• Task details
Restate word for word the lines of the material below, from the line with "2 [button] (163, 909)" to the line with "[2021] (258, 394)", both lines included, and no others.

• Exercise data
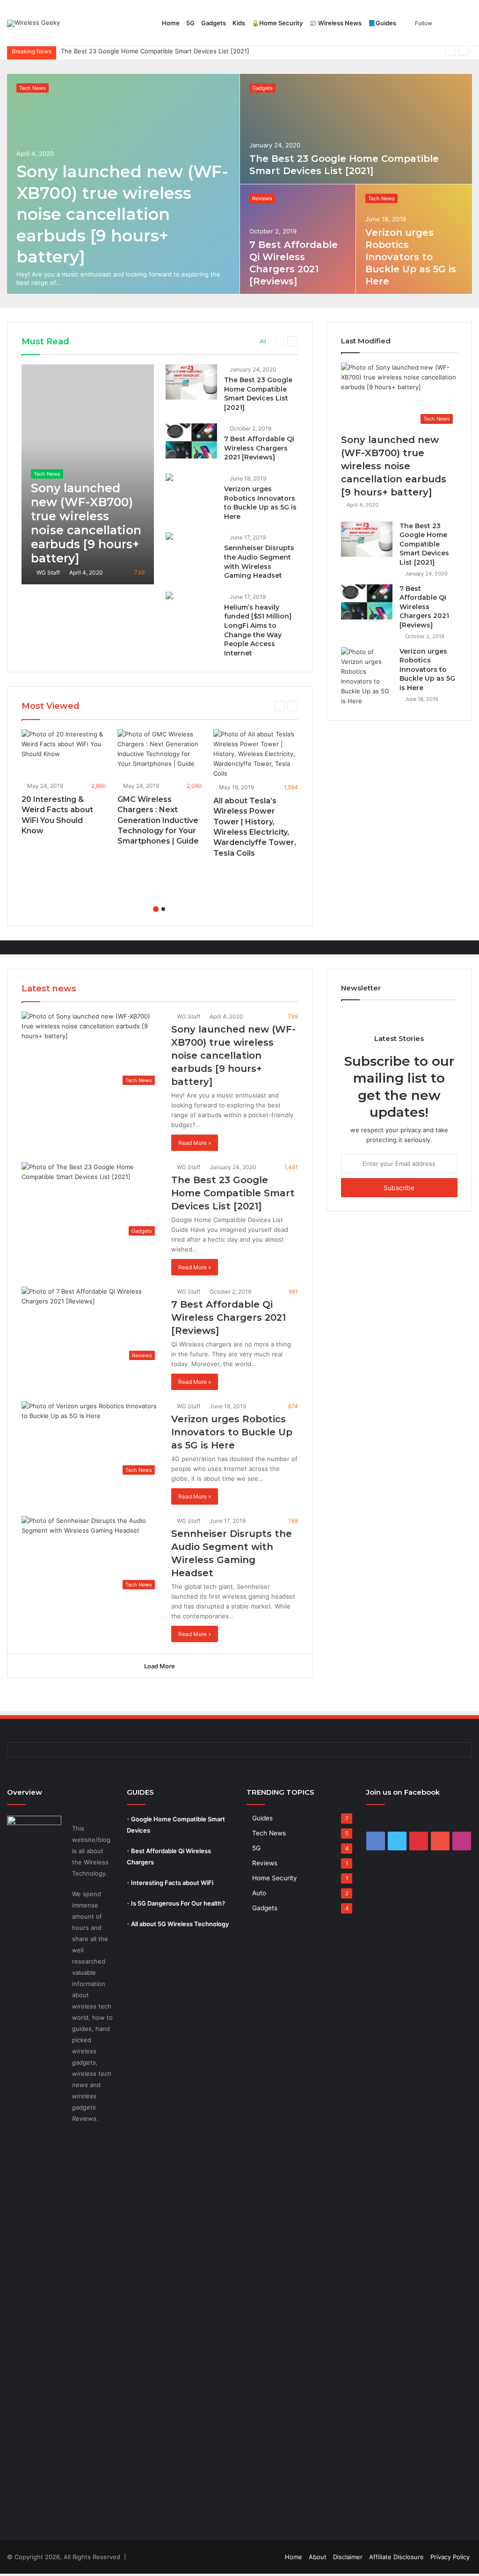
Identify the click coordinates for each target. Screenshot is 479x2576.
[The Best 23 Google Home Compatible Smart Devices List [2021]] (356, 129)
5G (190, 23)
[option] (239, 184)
...
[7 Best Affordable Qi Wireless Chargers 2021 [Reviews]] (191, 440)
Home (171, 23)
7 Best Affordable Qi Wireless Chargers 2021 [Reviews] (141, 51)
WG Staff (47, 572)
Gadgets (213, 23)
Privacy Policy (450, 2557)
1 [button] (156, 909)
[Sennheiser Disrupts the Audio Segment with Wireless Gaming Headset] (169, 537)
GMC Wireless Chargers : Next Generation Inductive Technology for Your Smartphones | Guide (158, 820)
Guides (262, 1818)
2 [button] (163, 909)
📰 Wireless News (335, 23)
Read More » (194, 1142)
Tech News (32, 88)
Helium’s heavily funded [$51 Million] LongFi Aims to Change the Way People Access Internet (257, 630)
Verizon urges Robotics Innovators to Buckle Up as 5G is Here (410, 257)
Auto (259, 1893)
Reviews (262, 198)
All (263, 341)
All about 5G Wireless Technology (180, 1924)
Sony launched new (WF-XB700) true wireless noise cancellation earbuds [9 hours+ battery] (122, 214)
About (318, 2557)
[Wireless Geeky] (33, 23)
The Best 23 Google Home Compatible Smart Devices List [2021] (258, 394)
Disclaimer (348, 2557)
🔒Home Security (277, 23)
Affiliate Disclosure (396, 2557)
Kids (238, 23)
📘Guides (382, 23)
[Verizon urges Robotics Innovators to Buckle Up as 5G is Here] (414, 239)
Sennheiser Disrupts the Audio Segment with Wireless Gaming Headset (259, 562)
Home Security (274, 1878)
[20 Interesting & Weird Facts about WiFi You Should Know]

• Solution for this problem
2 [button] (163, 909)
📰 Wireless News (335, 23)
Read More » (194, 1142)
Tech News (32, 88)
Helium’s heavily funded [$51 Million] LongFi Aims to Change the Way People Access Internet (257, 630)
Verizon urges Robotics Innovators to Buckle Up as 5G is Here (410, 257)
Auto (259, 1893)
Reviews (262, 198)
All (263, 341)
All about 5G Wireless Technology (180, 1924)
Sony launched new (WF-XB700) true wireless noise cancellation earbuds [9 hours+ battery] (122, 214)
About (318, 2557)
[Wireless Geeky] (33, 23)
The Best 23 Google Home Compatible Smart Devices List [2021] (258, 394)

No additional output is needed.